While the last couple of years saw much optimism and enthusiasm about the driverless-car technology becoming mainstream very quickly, 2019 saw a shift in the public discourse back to reality and tempered expectations.

“Despite high hopes, self-driving cars are way in the future,” announced a front-page story in The New York Times in July.

“A year ago, Detroit and Silicon Valley had visions of putting thousands of self-driving taxis on the road in 2019, ushering in an age of driverless cars,” Neal E. Boudette began telling the story in The Times. “Most of those cars have yet to arrive—and it is likely to be years before they do.”

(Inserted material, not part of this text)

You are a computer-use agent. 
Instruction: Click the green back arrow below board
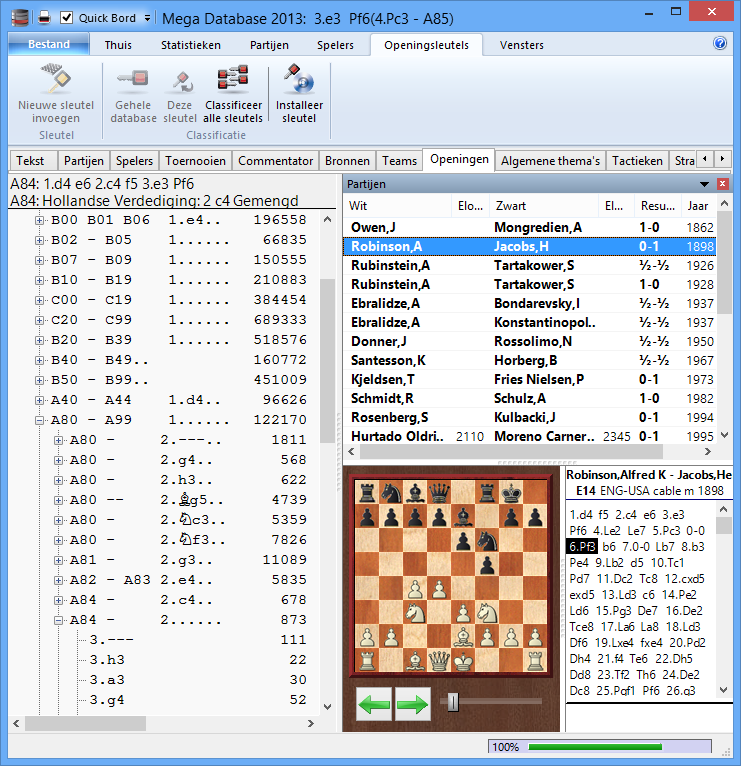(x=374, y=704)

The article cited Ford and Volkswagen’s plans to team up on driverless-car technology, spoke of Waymo and GM’s reluctance to say when they will roll out more self-driving vehicles, and quoted Ford CEO Jim Hackett saying, “We overestimated the arrival of autonomous vehicles.”

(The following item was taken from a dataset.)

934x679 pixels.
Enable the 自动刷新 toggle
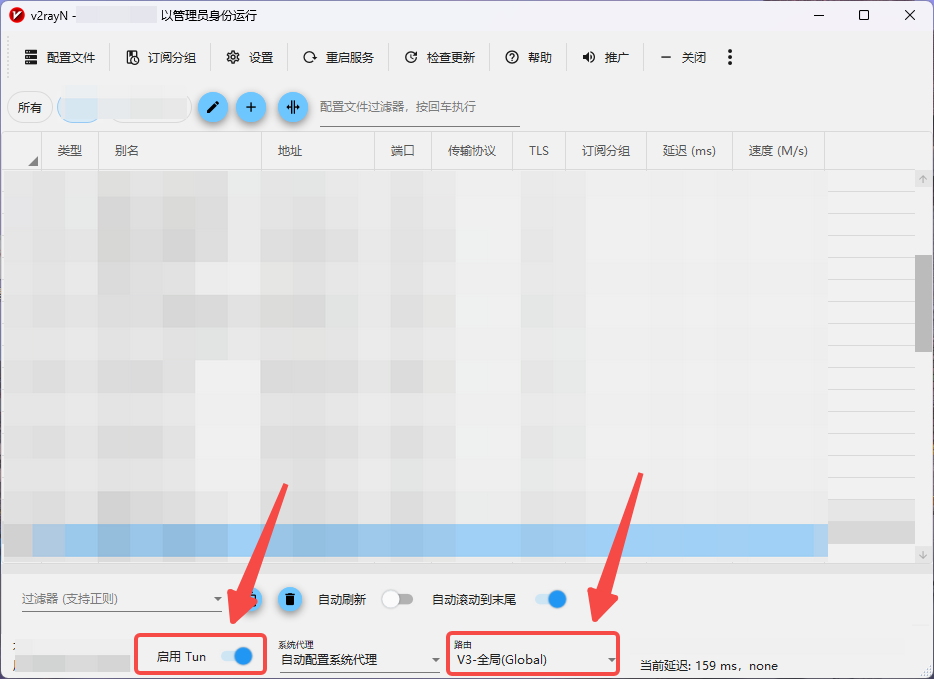(398, 599)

In the meanwhile, some companies are looking to utilize self-driving vehicles in more controlled settings on a smaller scale. May Mobility focuses on operating autonomous shuttles in Detroit (MI), Providence (RI) and Columbus (OH). The six-passenger golf carts travel short, defined routes at low speeds, and provide public transportation where none is available.

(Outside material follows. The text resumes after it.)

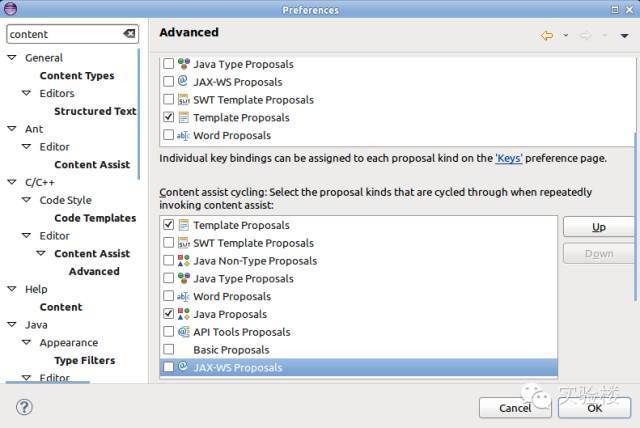The image size is (640, 428).
Task: Clear the filter text using the eraser icon
Action: point(129,34)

“Our focus is, how can we use the technology today?” Alisyn Malek, May Mobility’s chief operating officer, told The Times. “We realize that today we have to start somewhere.”

That’s similar to what Optimus Ride launched in New York City’s Brooklyn Navy Yard in early August. The city’s first self-driving shuttle service is made up of a half dozen six-seater electric vehicles that operate within the 300 acres of the private property, providing public transportation to the ferry dock located on the East River.

“These types of modest deployments are likely to become more common, especially as the big companies that are spending billions of dollars to build and operate self-driving cars are forced to rein in expectations about their readiness,” The Verge noted.

“Optimus Ride calls to mind similar services that are available from startups like Voyage in retirement communities in California and Florida or Drive.ai in Frisco, Texas: mostly low-speed autonomous vehicles in tightly controlled, geofenced areas with an operations team in constant communication with the cars.”

Also in early August, Silicon-Valley-based Kodiak Robotics opened a Dallas office and announced it will launch a self-driving truck hauling service between Dallas and Houston.

“Kodiak is far from the only robotic truck venture to cast its eyes upon Texas. Almost every player in the automated trucking space—San-Diego-based TuSimple, the “truck platooning” company Peloton Technology, the San Francisco startups Embark and Starsky Robotics—has either tested or made commercial runs in the state,” Wired Reports. “The truck developers come for the regulations. In 2017, the Texas legislature passed a pair of bills legalizing both driverless vehicles and platooning trucks.”

Perhaps reining in expectations and focusing on smaller deployments of self-driving vehicles is a good thing. It will allow insurers to properly plan and develop the new products and offerings that the future of auto insurance will demand.